PROMPT:
Lines holding the string "computer" in the listing below are to be copied.

RECORDS SUPPLIED START

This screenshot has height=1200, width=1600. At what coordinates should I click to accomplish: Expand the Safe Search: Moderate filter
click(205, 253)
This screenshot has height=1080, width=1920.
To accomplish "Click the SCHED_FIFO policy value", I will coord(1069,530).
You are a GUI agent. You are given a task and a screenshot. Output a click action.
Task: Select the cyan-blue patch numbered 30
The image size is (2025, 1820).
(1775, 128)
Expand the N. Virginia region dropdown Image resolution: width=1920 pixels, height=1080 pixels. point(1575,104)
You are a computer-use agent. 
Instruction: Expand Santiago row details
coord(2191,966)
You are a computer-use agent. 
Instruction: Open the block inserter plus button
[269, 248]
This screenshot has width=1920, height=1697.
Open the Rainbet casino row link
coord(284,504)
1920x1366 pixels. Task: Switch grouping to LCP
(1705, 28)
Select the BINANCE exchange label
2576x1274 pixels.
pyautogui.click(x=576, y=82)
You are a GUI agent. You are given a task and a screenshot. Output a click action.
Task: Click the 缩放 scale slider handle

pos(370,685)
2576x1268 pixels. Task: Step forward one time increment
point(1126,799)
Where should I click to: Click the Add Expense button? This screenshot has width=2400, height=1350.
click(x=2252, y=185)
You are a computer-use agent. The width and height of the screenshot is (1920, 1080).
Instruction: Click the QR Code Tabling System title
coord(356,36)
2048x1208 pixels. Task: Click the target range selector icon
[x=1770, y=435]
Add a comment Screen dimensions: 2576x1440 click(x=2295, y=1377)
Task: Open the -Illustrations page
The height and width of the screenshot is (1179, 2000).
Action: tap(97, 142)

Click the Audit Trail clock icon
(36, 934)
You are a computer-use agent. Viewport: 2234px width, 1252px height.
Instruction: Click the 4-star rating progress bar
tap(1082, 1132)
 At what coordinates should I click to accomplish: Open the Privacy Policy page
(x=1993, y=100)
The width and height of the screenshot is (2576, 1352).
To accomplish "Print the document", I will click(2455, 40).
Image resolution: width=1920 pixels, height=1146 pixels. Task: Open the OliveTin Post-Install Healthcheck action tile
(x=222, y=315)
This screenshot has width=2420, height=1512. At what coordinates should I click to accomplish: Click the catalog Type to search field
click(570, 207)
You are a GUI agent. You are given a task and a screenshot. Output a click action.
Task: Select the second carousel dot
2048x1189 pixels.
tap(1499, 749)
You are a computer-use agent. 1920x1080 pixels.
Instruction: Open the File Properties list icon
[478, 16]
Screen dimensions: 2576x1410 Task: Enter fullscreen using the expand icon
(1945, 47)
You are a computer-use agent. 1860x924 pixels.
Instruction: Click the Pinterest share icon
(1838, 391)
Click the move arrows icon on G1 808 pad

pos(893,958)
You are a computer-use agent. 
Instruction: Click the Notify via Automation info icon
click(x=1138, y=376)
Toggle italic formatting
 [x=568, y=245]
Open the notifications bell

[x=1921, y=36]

RECORDS SUPPLIED END

TASK ANSWER:
You are a computer-use agent. 
You are a computer-use agent. 
You are a computer-use agent. The width and height of the screenshot is (1920, 1080).
You are a computer-use agent. Viewport: 2234px width, 1252px height.
You are a computer-use agent. 1920x1080 pixels.
You are a computer-use agent. 1860x924 pixels.
You are a computer-use agent. 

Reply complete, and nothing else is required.